▸ **WHAT THE EXERCISE ASKS**
Copy every line of the data that includes the string "size".

▸ **SOURCE MATERIAL**
_ _ _ _ _
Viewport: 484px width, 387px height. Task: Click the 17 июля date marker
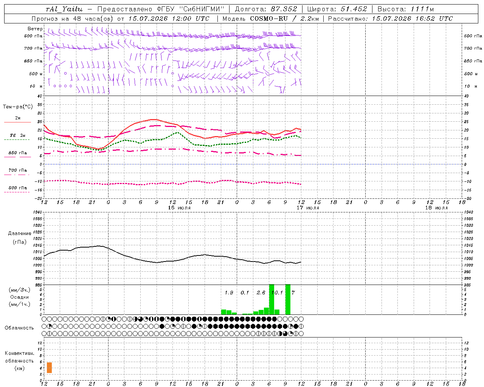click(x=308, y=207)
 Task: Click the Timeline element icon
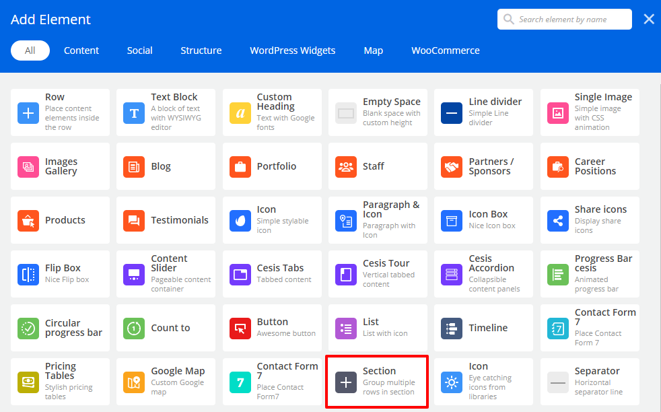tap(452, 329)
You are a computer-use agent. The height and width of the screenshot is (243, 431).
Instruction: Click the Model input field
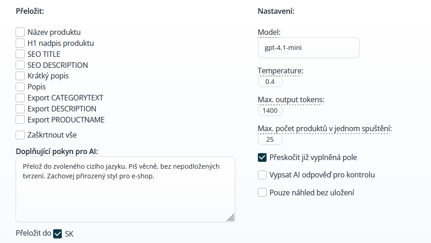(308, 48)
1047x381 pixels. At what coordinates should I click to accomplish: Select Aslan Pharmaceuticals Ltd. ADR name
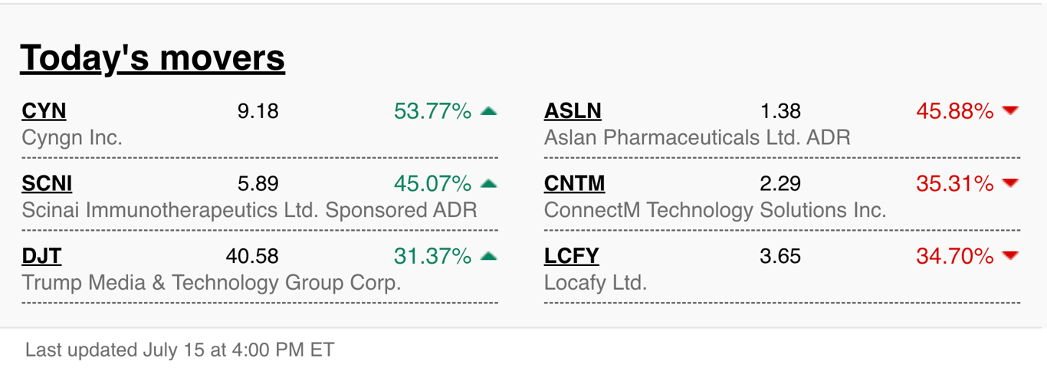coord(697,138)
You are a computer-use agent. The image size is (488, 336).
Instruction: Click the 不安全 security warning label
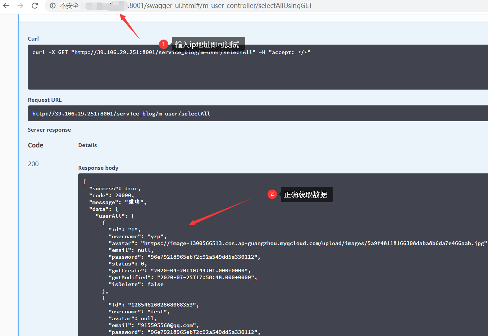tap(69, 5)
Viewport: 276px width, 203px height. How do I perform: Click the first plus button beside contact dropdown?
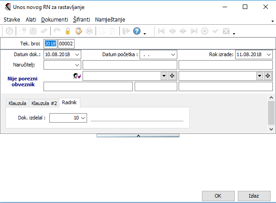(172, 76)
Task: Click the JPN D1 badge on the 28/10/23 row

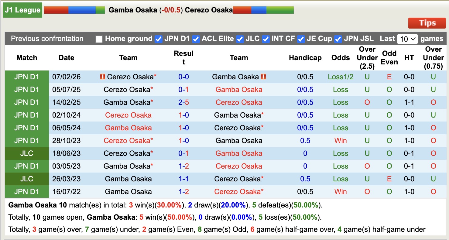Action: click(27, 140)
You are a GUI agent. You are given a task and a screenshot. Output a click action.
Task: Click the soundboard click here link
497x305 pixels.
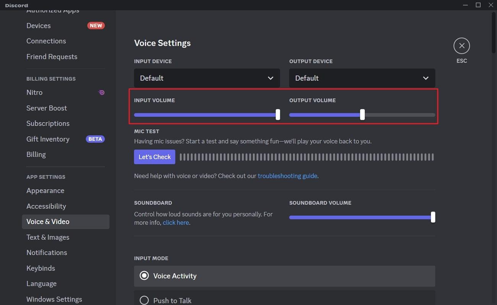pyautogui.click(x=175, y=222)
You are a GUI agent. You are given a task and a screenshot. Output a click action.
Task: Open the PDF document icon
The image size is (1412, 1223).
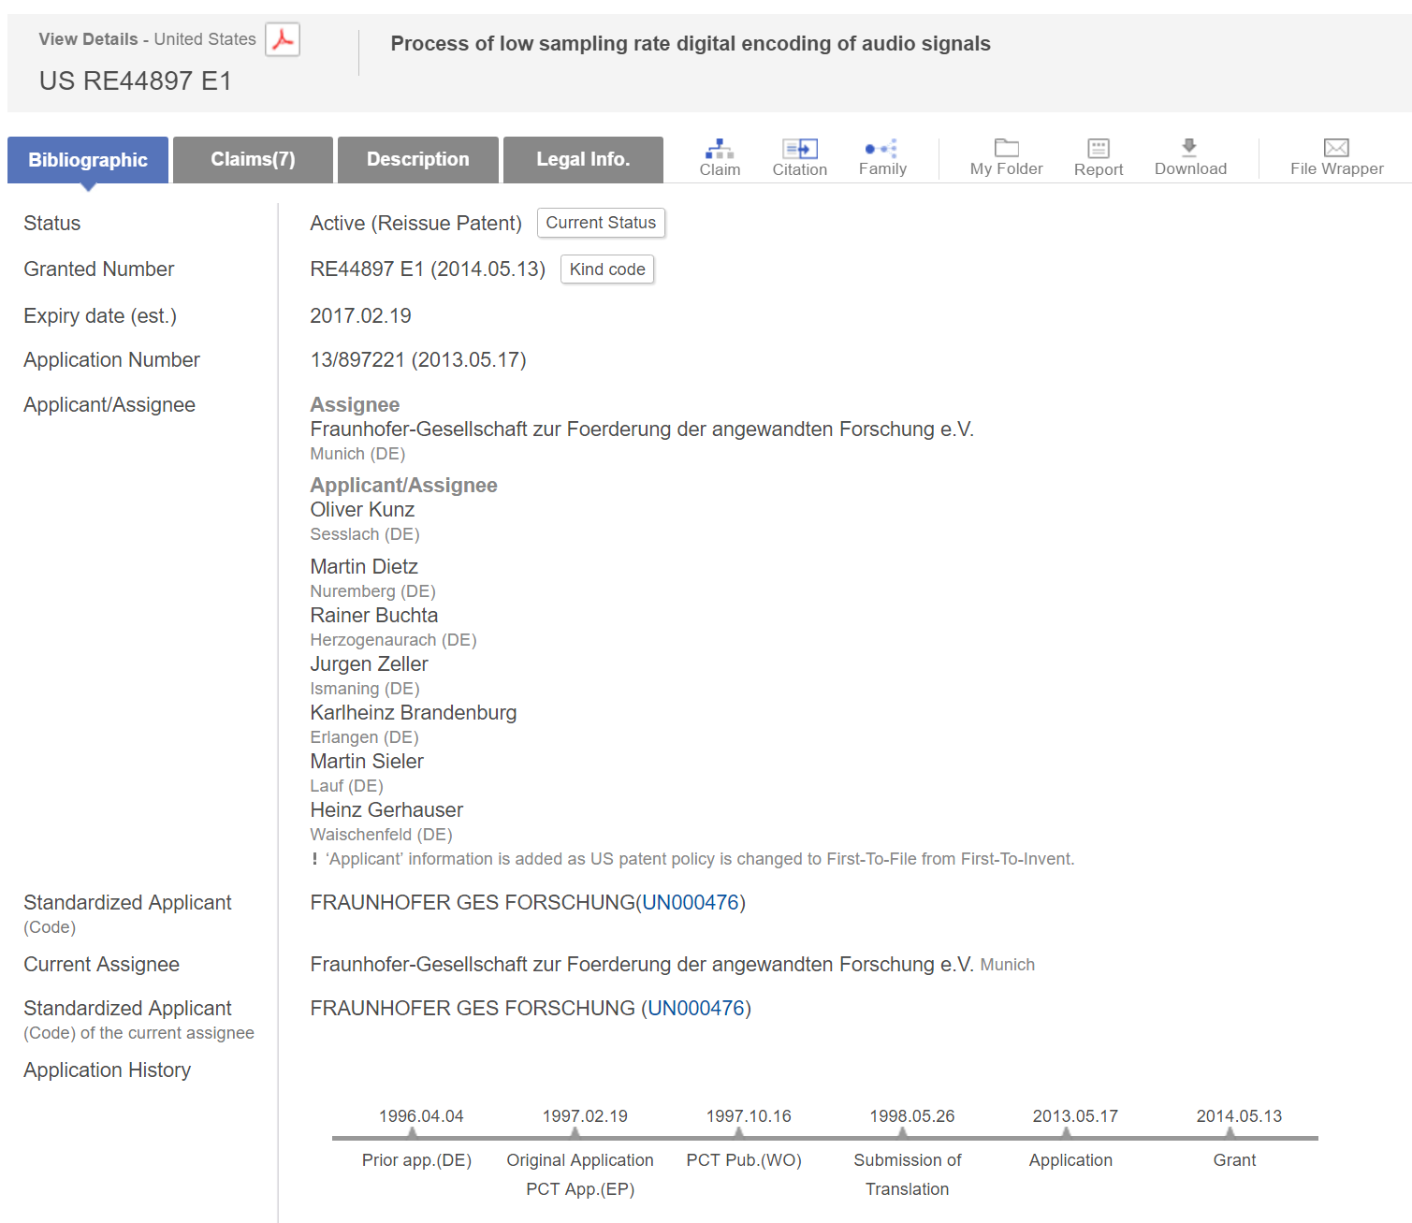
_ _ _ _ _
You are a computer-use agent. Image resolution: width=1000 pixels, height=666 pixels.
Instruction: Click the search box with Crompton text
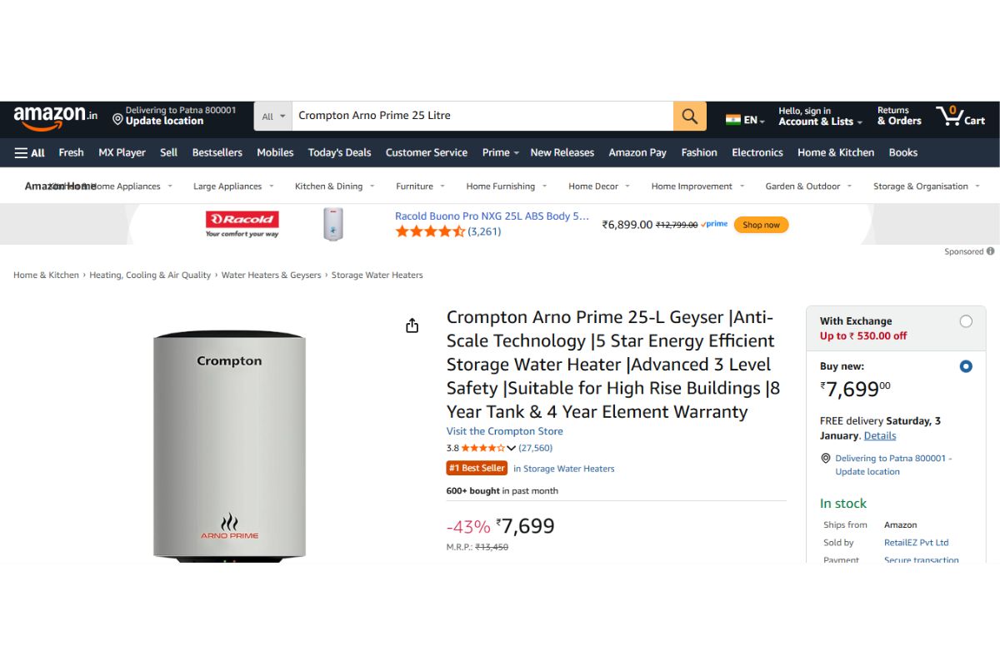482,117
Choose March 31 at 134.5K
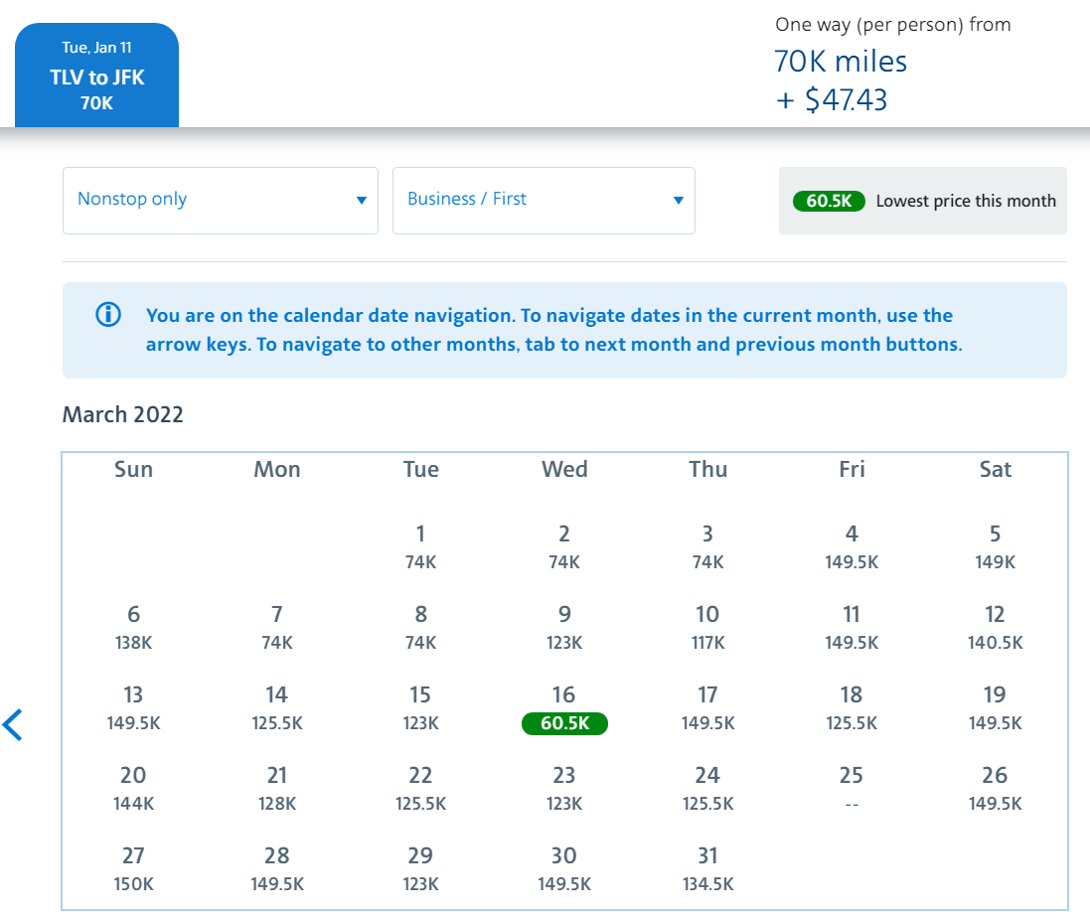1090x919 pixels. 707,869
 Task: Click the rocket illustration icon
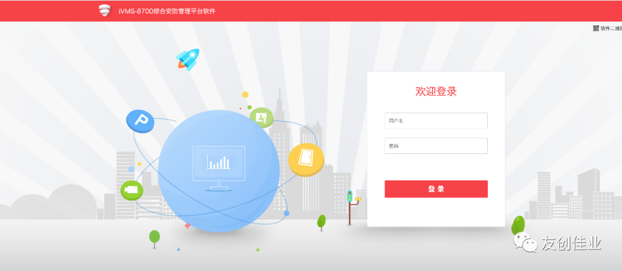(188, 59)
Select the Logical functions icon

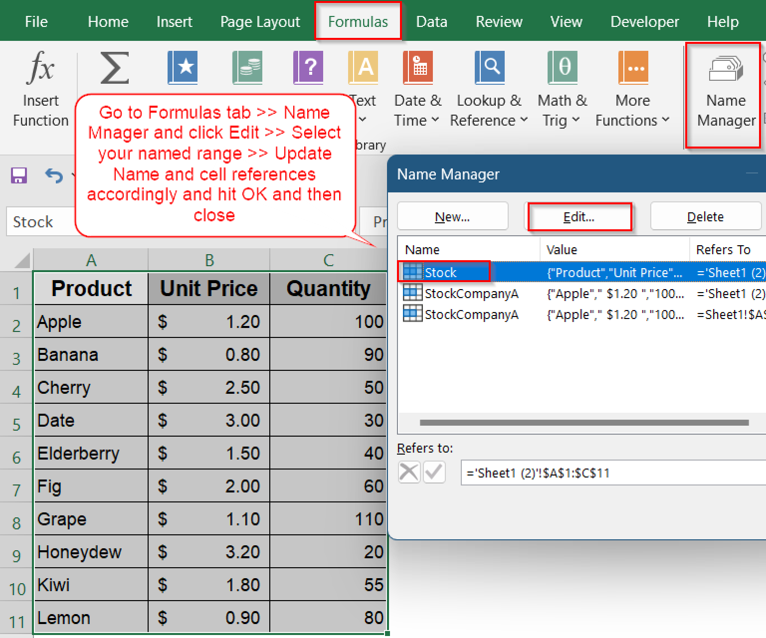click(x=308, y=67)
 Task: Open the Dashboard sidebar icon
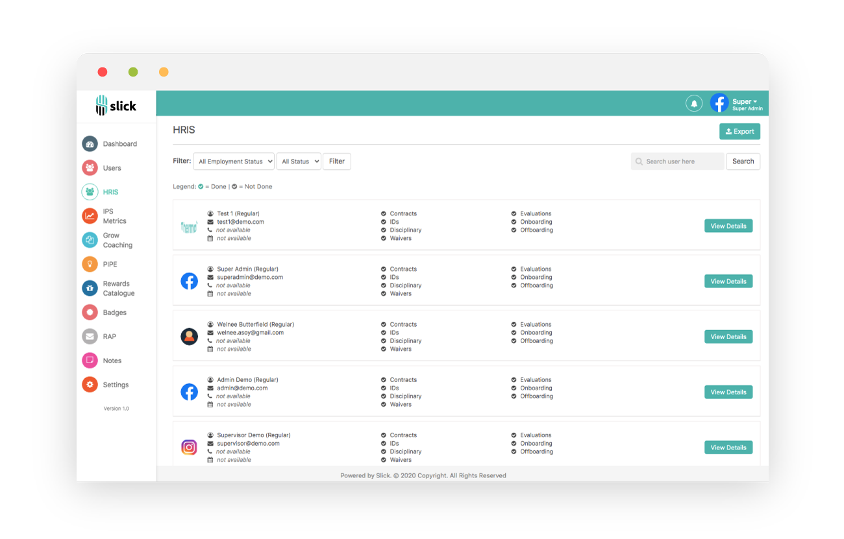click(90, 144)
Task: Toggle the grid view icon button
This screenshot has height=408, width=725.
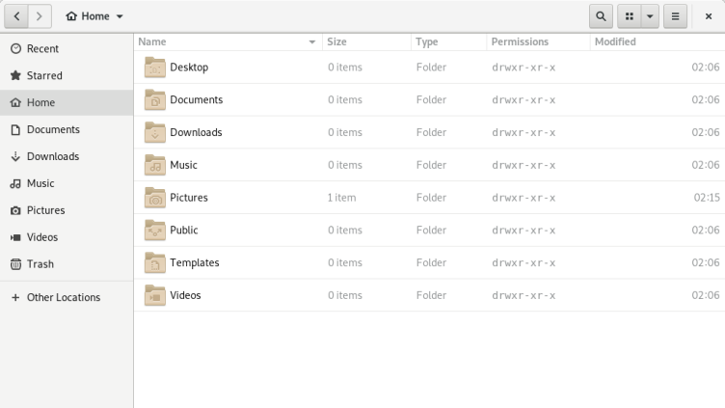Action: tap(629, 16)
_ _ _ _ _
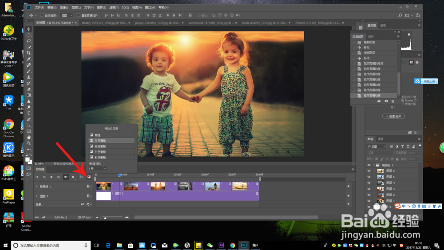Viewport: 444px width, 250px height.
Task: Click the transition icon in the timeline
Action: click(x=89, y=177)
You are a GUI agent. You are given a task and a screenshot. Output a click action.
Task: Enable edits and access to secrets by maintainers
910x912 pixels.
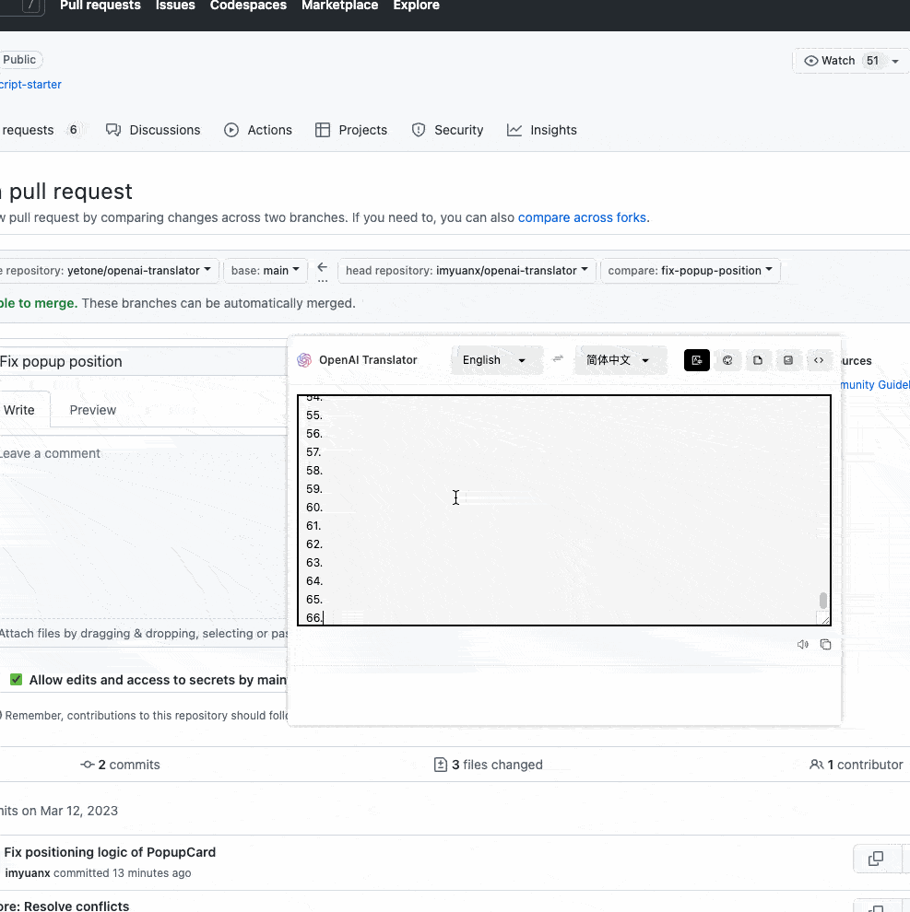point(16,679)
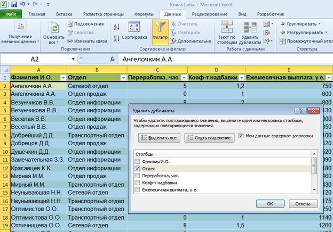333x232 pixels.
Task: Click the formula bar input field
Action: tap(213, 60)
_ _ _ _ _
▸ **EXERCISE RESPONSE**
You are a computer-use agent. The image size is (488, 336).
The image size is (1412, 1223).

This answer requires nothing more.